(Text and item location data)
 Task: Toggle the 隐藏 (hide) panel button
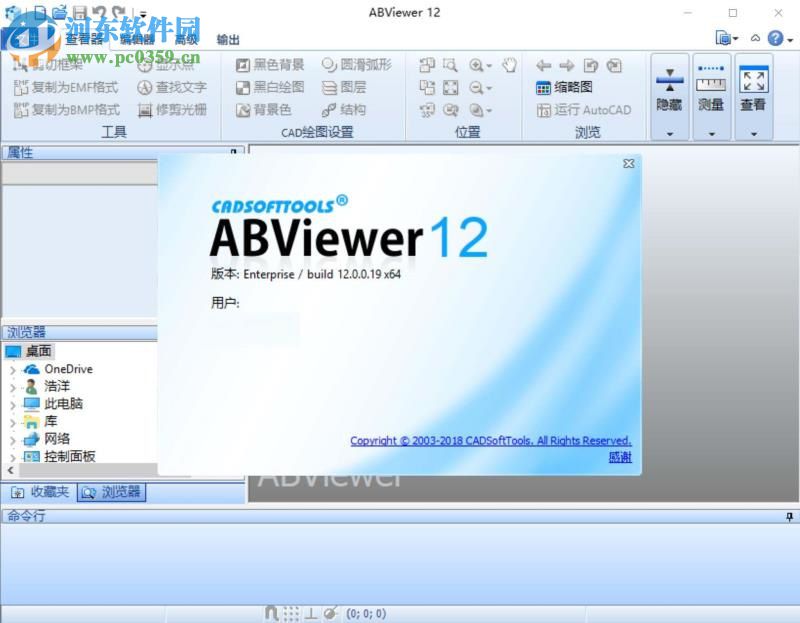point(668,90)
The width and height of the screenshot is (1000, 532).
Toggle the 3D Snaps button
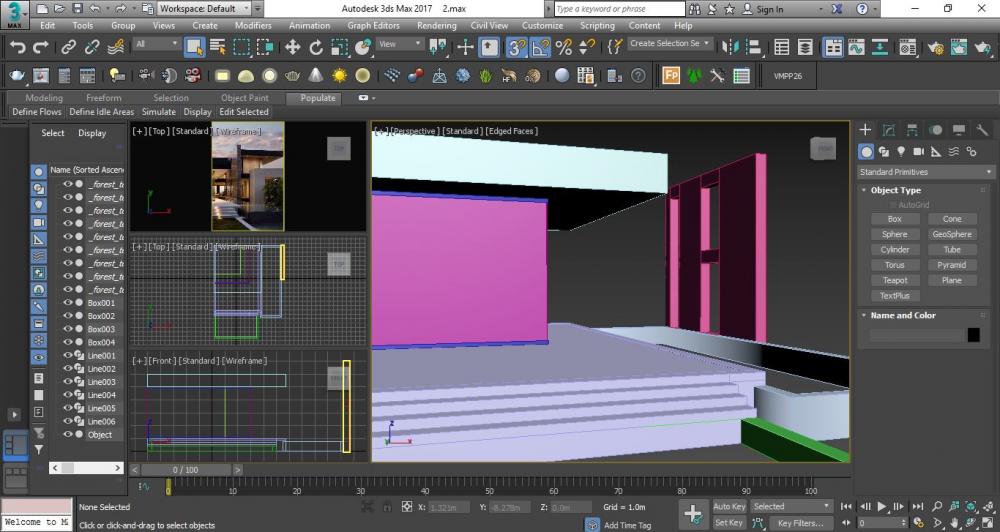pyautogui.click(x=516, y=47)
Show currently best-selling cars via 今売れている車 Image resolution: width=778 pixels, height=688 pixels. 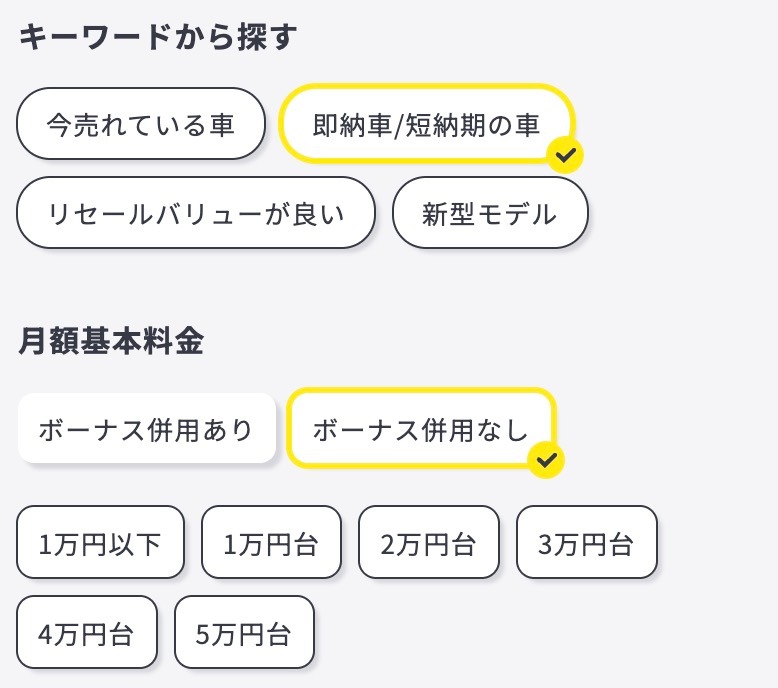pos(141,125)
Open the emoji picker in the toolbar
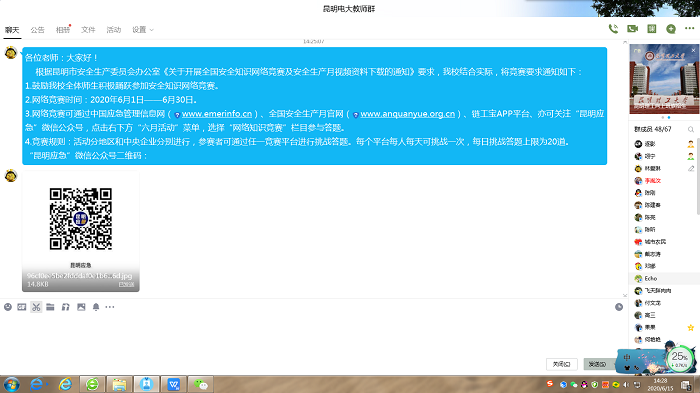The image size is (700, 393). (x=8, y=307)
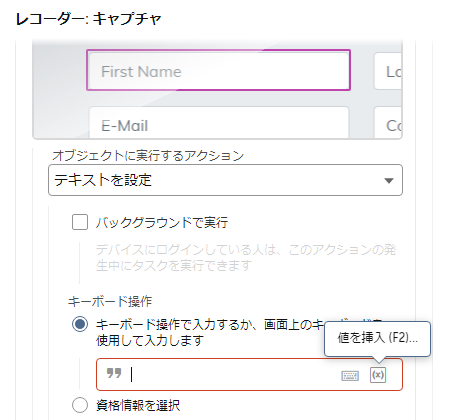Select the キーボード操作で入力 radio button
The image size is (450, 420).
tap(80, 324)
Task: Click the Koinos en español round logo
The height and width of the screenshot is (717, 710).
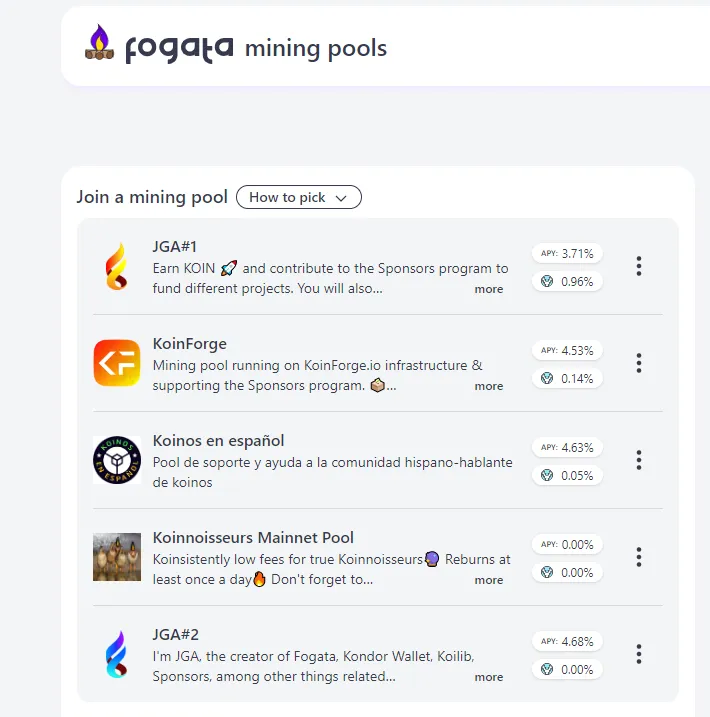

What to produce
Put the data, starting with the line that contains "Open the emoji picker in the toolbar" and going on through the end of the data, into a Markdown table with the columns Row and Line, numbering each row and skipping blank lines. Leave the pictures out of the answer.

Response to this task
| Row | Line |
|---|---|
| 1 | Open the emoji picker in the toolbar |
| 2 | The image size is (700, 393). (x=8, y=307) |
| 3 | Select the キーボード操作で入力 radio button |
| 4 | The image size is (450, 420). |
| 5 | tap(80, 324) |
| 6 | Task: Click the Koinos en español round logo |
| 7 | The height and width of the screenshot is (717, 710). |